Whilst it is strongly believed that Old Stone Age groups hunted throughout the extensive forests that once covered all but the highest land in Kite Country between 10000 and 5000 BC, the first positive evidence of active settlement dates from the Neolithic (New Stone Age), when the first farmers started to shape the landscape and left behind them a number of intricately constructed stone tombs. A number of these can still be seen in Kite Country and all are clearly marked on the essential large-scale Ordnance Survey maps, which you should carry with you at all times in order to enjoy the sights and fine walking trails throughout this area. You will also need a map to interpret the grid references shown. The remains of a long burial cairn can be found at SO 211192, adjacent to the main A40 road just West of Crickhowell (see Map 6). There are many more throughout the Usk and Wye valleys for you to explore.

The more advanced tools of the later Bronze Age settlers left their mark on numerous standing stones, stone circles and graves all over Kite Country. The most famous standing stone called Maen Llia can be found at SN 925192, near a minor road linking the isolated village of Ystradfellte with Sennybridge to the North (see Map 10). This is the wild, spectacular hill country of Fforest Fawr, where numerous historic sites can be explored, especially to the East of Ystradfellte. However, you should try to do this in good weather and also take extra care, as this is where large limestone outcrops can be found instead of the usual Old Red Sandstone. The limestone conceals extensive cave systems and areas of shake holes waiting to swallow up the reckless walker. The remains of Bronze Age activity have also been found on the summits of Corn Du and Pen y Fan, the highest mountains in the Brecon Beacons National Park. The view from these is well worth the effort involved to reach them.

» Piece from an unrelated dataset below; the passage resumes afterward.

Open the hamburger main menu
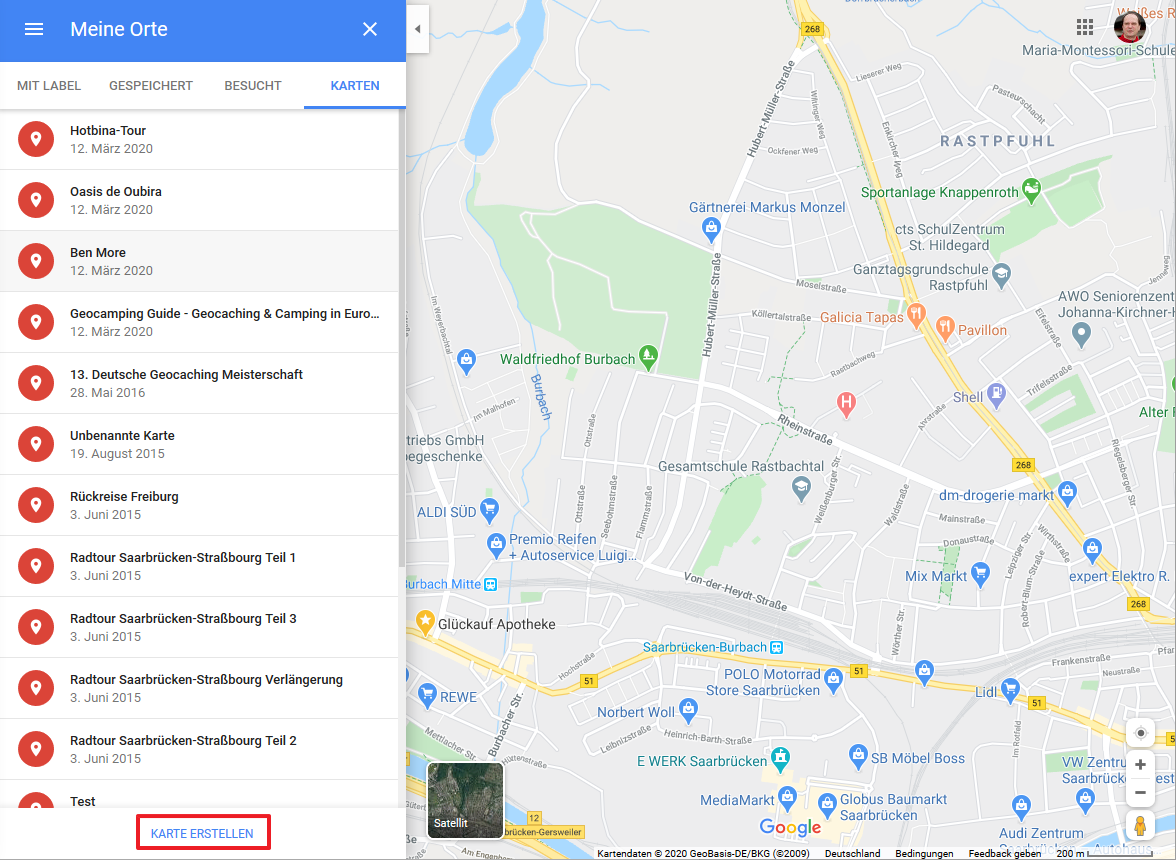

The spread of new Iron Age technology and evolving social ideas reached Kite Country from Europe from about 600 BC onwards and resulted in the construction of many impressive hill forts designed to provide protection to permanent settlements. More than 20 of these can be found in this area and one of the largest of all the Welsh Iron Age forts is Gaer Fawr on Garn Goch common at SN 692243, South-West of Llandovery at the very Western edge of Kite Country (see Map 3). This is well-signposted from the little village of Bethlehem and is extremely impressive at some 30 acres in size. The Welsh language is thought to have been introduced by the Iron Age peoples, who brought their Celtic language into Britain. Whilst these impressive hill forts remain, surprisingly little is known about the people themselves. This has given the notion of Celtic heritage an aura of mystery that is used today as an artistic concept and as a symbol of Welsh independence.

A great deal of research has been conducted into these relatively advanced Iron Age/Celtic communities and one of the most dramatic reconstructions of an early settlement is to be found, admittedly not within Kite Country, but near Cardigan in Pembrokeshire. This is known as Castell Henllys Iron Age Settlement and is open daily from March to October. It is a beautiful and most interesting place, well worth the two hours' drive from Brecon. In fact, once you are there you may as well spend the night at the superb Trewern Arms Inn in Nevern, where you can obtain excellent fly fishing on the most attractive little river Nevern. Alternatively, you can explore the superb Pembrokeshire Coast National Park. Anyway, back to Kite Country and the Romans...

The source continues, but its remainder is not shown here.